Among the very worst of these slaughters are those involving military attacks on civilians, usually brushed aside by Pentagon press officers as “collateral damage”. In the worst American atrocity of the Persian Gulf War of 1991, two US Stealth bombers dropped 2,000-pound laser-guided bombs on the Amariya air raid shelter in Baghdad, bursting through its thick concrete shell. Over four hundred people sleeping inside, including many women and children, were incinerated. Their charred remains are discovered later, body parts fused by the intense heat onto the concrete ceiling. The official American explanation is that the shelter was a military bunker, but a high-level whistle-blower from a senior level in the air force reveals to Fisk that “there’s not a single soul in the American military who believes that this bunker was a command-and-control centre”. Iraqi military were known to bring their wives and children at night into such bunkers during night attacks. When that happens, the Americans do not hesitate to bomb them, the source explains. A BBC reporter visited the site of the carnage soon after the attack and found no evidence of military use by the Iraqi army.

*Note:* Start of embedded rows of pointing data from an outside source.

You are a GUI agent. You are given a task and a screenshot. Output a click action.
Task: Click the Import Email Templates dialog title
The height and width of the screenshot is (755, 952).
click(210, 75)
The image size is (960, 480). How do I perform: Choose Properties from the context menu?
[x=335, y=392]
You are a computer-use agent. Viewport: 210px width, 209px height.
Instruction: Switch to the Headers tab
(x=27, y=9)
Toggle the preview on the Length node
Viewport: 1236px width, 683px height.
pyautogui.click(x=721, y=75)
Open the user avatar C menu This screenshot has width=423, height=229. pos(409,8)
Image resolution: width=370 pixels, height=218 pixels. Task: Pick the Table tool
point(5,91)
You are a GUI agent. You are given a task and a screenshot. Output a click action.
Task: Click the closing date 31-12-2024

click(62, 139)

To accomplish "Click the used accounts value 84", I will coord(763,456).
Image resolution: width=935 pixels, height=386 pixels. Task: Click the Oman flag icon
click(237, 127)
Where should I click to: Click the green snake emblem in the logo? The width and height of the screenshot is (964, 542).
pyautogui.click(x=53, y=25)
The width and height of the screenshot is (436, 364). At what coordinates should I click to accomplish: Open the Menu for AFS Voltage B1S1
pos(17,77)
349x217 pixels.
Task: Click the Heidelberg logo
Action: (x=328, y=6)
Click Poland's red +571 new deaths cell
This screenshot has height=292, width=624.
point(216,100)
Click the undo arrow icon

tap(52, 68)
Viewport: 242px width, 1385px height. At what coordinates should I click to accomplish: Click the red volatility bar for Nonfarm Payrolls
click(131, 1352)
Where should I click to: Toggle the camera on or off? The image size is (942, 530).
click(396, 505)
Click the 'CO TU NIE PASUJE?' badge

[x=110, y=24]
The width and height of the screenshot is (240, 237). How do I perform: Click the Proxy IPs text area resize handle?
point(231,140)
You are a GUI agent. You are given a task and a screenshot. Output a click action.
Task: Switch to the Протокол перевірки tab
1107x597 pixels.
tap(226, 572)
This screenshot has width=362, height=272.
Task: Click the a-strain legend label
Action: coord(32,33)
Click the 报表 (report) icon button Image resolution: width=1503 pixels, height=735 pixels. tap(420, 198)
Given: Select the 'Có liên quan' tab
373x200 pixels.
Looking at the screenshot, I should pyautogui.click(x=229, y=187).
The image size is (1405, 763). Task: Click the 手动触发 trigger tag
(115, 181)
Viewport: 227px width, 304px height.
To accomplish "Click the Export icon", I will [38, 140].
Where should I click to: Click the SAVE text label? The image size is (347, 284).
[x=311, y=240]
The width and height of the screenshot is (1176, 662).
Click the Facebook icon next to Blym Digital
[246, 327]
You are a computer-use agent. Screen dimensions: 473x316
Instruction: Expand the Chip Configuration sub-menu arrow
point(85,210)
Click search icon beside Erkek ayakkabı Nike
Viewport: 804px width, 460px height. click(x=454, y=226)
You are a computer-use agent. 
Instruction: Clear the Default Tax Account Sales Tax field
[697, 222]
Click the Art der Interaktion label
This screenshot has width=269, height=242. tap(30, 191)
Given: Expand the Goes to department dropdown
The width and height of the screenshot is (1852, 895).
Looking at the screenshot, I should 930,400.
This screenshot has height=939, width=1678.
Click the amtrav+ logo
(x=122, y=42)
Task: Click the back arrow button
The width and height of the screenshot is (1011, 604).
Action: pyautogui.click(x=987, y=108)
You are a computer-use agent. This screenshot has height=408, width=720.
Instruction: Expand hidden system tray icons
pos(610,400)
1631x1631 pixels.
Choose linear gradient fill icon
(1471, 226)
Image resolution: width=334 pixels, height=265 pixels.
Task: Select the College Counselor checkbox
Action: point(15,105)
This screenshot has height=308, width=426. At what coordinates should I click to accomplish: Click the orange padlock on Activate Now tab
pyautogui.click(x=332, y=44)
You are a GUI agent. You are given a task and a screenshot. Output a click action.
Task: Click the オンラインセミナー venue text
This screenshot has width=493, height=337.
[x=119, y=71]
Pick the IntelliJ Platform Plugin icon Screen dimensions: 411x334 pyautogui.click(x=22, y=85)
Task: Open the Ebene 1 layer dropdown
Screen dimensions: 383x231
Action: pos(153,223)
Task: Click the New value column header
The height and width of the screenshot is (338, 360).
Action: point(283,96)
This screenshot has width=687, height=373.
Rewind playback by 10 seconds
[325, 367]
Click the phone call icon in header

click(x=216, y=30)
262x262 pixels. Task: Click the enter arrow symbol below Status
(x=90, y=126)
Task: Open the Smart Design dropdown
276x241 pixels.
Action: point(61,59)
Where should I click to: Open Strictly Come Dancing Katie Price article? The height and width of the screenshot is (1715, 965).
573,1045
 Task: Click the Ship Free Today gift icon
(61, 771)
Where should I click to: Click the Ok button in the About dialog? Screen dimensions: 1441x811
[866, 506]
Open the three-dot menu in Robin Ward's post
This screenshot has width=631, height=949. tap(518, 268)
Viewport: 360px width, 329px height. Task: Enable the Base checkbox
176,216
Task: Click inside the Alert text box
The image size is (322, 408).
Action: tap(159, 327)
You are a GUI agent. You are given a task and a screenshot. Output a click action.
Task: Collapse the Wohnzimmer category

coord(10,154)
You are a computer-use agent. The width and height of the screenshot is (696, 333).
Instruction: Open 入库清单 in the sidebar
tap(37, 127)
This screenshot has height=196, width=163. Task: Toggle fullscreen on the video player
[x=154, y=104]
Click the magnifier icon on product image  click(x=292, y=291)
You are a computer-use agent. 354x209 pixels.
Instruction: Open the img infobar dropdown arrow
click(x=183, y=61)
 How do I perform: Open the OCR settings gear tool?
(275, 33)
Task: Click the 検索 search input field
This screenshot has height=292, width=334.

A few weeks later, another military massacre generated international outrage, the infamous “turkey shoot” as the defeated Iraqi army was ambushed as it attempted to flee from Kuwait. For four hours, Apache helicopters, A-10 “tank busters” and other aircraft swooped down on them from the skies and left over a thousand Iraqis dead, sprawled across the Highway of Death, face down in the sand where they tried to run into the desert, many carbonised in their vehicles. After the end of the war, evidence emerged of a wave of cancer afflicting both soldiers and civilians. Suspicions grew that the Pentagon used depleted uranium made from nuclear waste in its tank shells. A coalition of US veterans groups said it believed that 40,000 servicemen were exposed to uranium dust on the battlefield. Depleted uranium is used to harden armour-piercing projectiles. When the shells explode, uranium is dispersed, contaminating water, fish and vegetables in the target area. Some of the Western media described the destruction of Iraq’s infrastructure in 1991 as “Bomb now, die later.”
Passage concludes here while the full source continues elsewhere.